▶ WHAT IS BEING ASKED
What you return should match the data word for word, minus the images.

START DATA FOR ANALYSIS

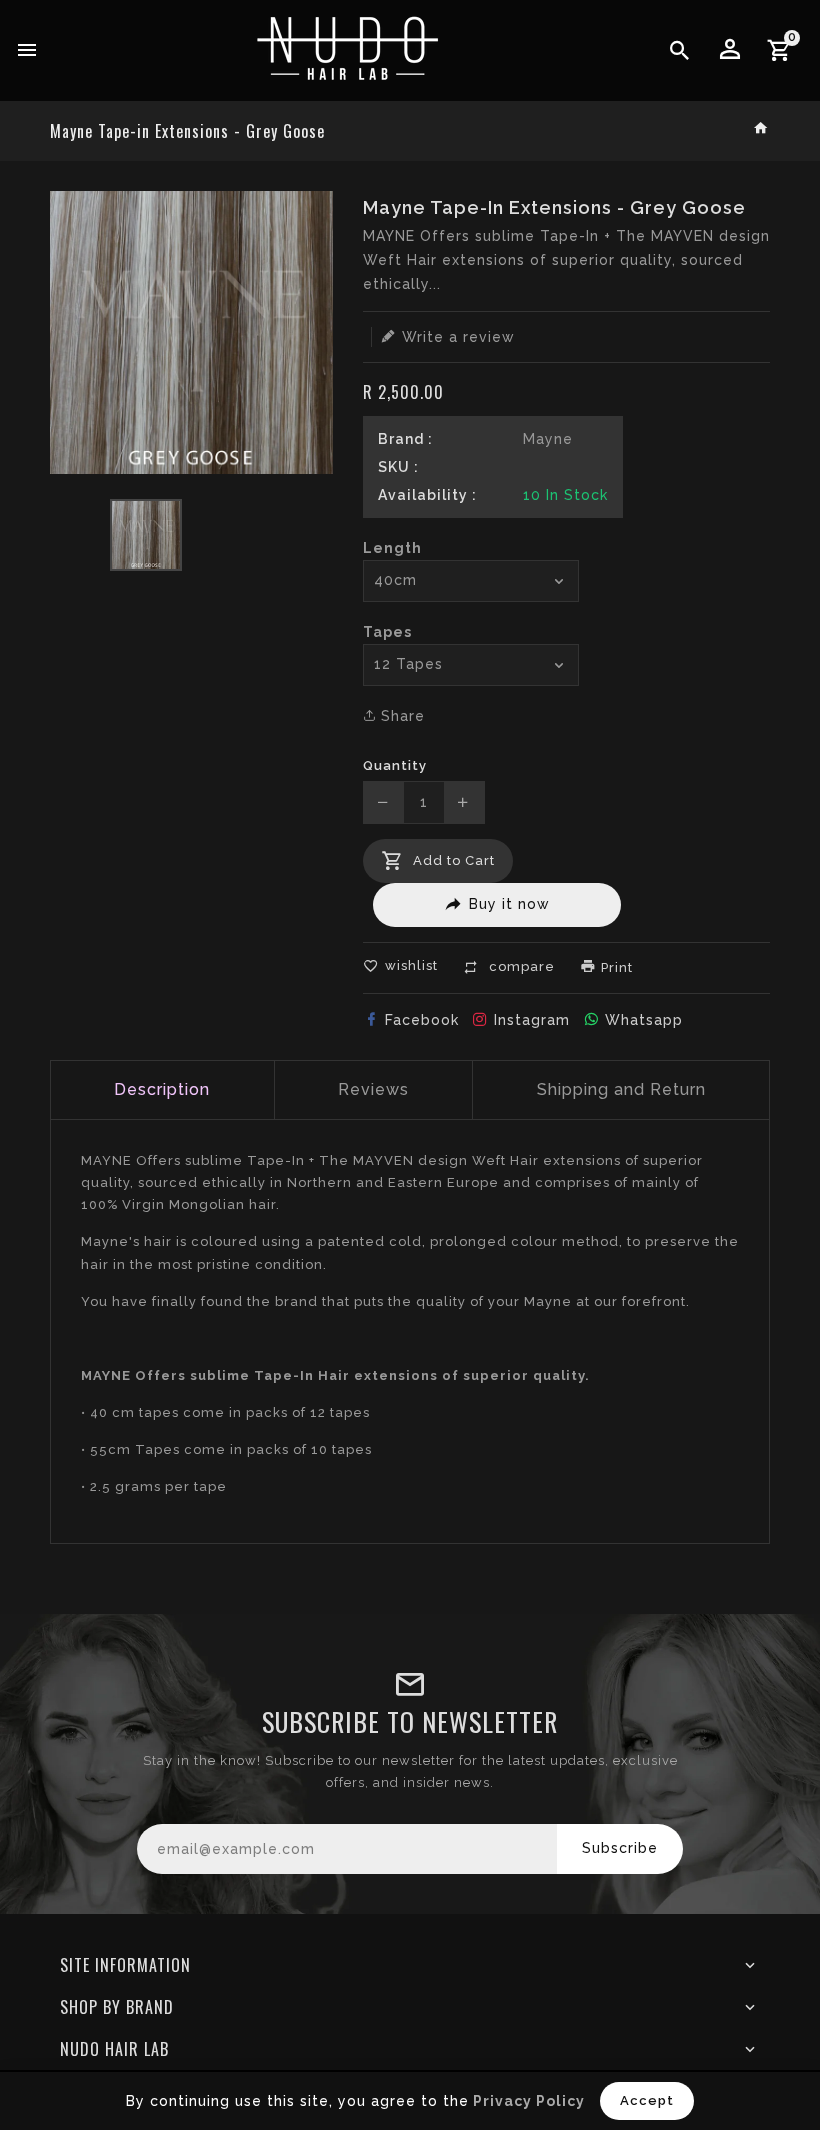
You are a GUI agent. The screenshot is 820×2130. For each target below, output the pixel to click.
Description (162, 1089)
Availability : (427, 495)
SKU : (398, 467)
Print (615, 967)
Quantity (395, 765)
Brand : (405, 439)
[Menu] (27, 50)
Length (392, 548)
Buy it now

END DATA FOR ANALYSIS

▶ TASK SOLUTION
You are a GUI agent. The screenshot is 820×2130. For each target below, output the pixel to click.
Description (162, 1089)
Availability : (427, 495)
SKU : (398, 467)
Print (615, 967)
Quantity (395, 765)
Brand : (405, 439)
[Menu] (27, 50)
Length (392, 548)
Buy it now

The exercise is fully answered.